Liberdade ou opressão? O culto à forma física no século XXI
Enviada em 14/09/2019
Durante o início das civilizações, com a ascensão do poderio ateniense, na Grécia antiga, o corpo masculino era extremamente idealizado, tanto que eram representados em grandes estátuas e até mesmo, nas descrições corporais dos deuses gregos. Em paralelo a isso, hodiernamente, com o avanço da tecnologia, da ciência e ainda, do pensamento idealizado do corpo perfeito, tal culto à forma física representa sérios problemas aos indivíduos, no século XXI.
A priori, cabe ressaltar a música da cantora americana Beyoncé, “Pretty hurts”; essa música crítica o poder manipulador da mídia e de empresas de moda sob o corpo feminino, principalmente. Além de demonstrar os problemas de autoestima e depressão que bombardeiam as mulheres todos os dias. Determinada canção, infelizmente, retrata a realidade no mundo atual. Dá-se para exemplificar esse problema com a atuação da mídia, visto que novelas, revistas e propagandas, no decorrer de toda a história, idealizou esteriótipos de magreza, de cabelos lisos e loiros e ainda, da pele branca.
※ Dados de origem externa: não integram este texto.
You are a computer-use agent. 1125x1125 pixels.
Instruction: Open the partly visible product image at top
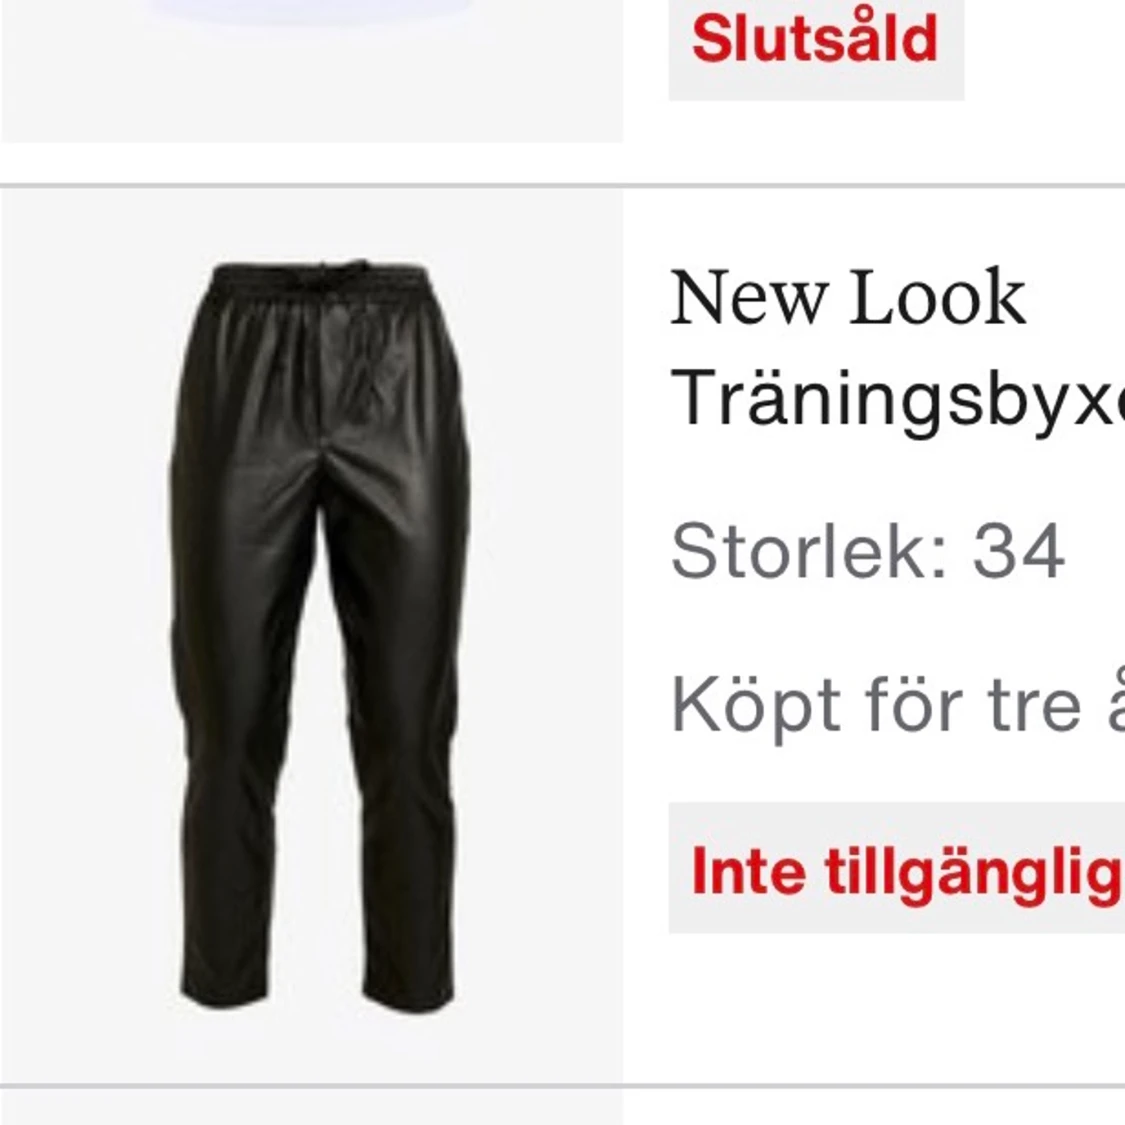(x=311, y=70)
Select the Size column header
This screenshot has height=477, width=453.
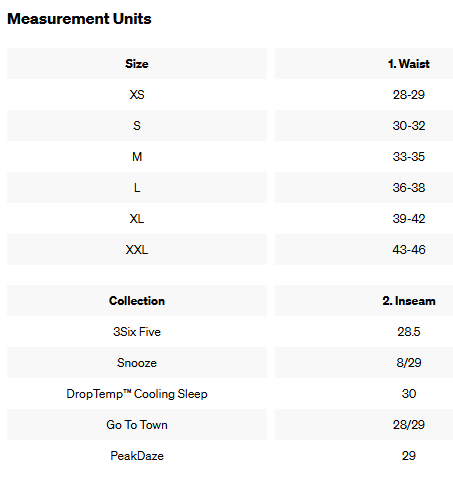tap(137, 64)
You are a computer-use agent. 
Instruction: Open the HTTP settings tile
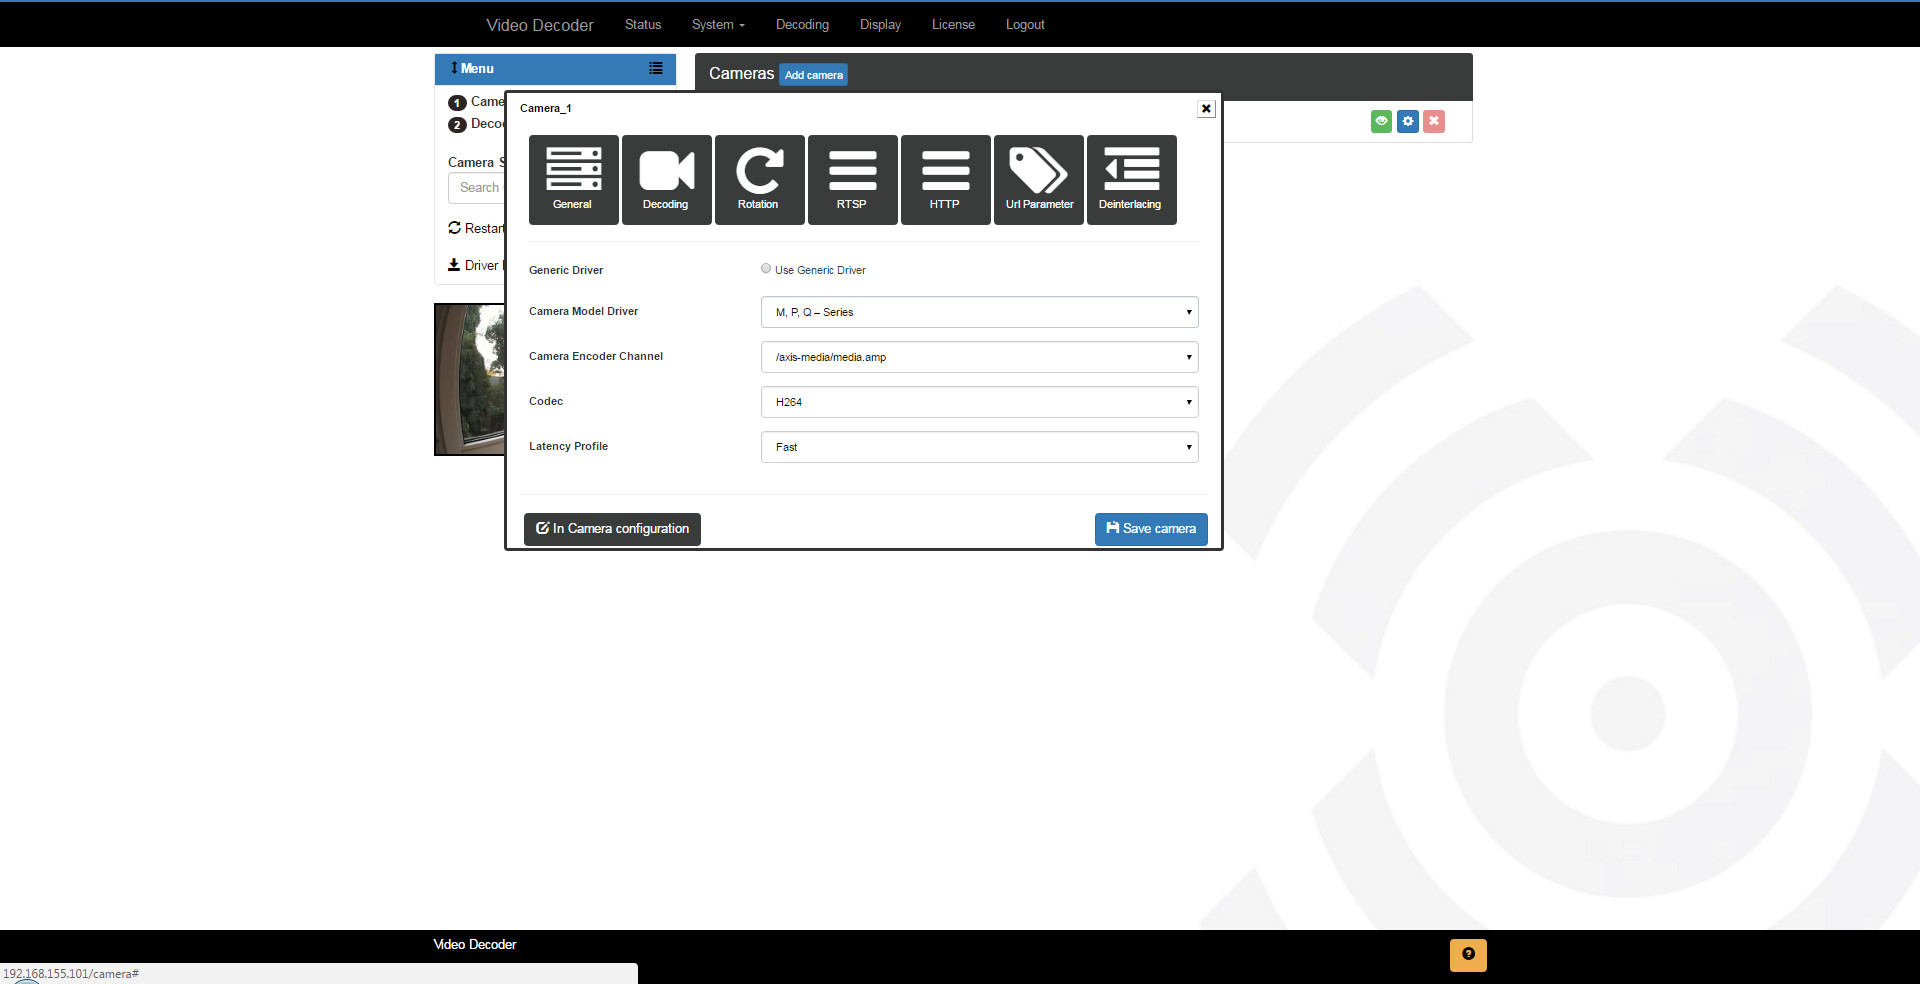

Desse modo, o poder de influencia da mídia sobre a forma física representa um risco à autoestima e amor próprio do indivíduo.
A posteriori, outros problemas que corroboram para a enfermidade das pessoas, no século XXI, são os procedimentos estéticos de risco e o pensamento sobre si próprio. Nesse contexto, é preciso destacar o pensamento do grande revolucionário indiano Mahatma Gandhi; para ele, as doenças são resultados não só das nossas atitudes, mas dos nossos pensamentos. De forma análoga, as doenças como a bulimia, anorexia, obesidade, ansiedade, depressão e as demais relacionadas à busca incessável e impossível do corpo idealizado são exemplos de enfermidades que se expandem devido ao pensamento anti-nascizista (pois no mundo atual, as pessoas não se matam mais por amor-próprio, mas por não se amar de modo algum). Tal situação é caótica, contudo, mutável.
Logo, é necessária a intervenção à liberdade de pensamento e de atitudes desses indivíduos no que tange ao problema de culto à forma física, visto que representa uma ameaça à saúde mental e humana da sociedade. Dessa maneira, é preciso que o Ministério da Saúde junto ao Ministério da Mídia e Tecnologia discutam e promovam acordos em prol da integridade dos cidadãos. Para isso, devem ser excluídas propagandas nocivas à autoestima, além de tornar obrigatório um espaço destinado à compartilhar informações quanto a importância da saúde e sobre os limites da busca “pelo corpo perfeito”, tudo isso por meio da criação de leis que regularize, fiscalize e imponha tais regras e parâmetros para todas as emissoras de televisão, rádios e revistas. Desse modo, pois, atingir-se-á a revolução que tanto lutou Mahatma Gandhi.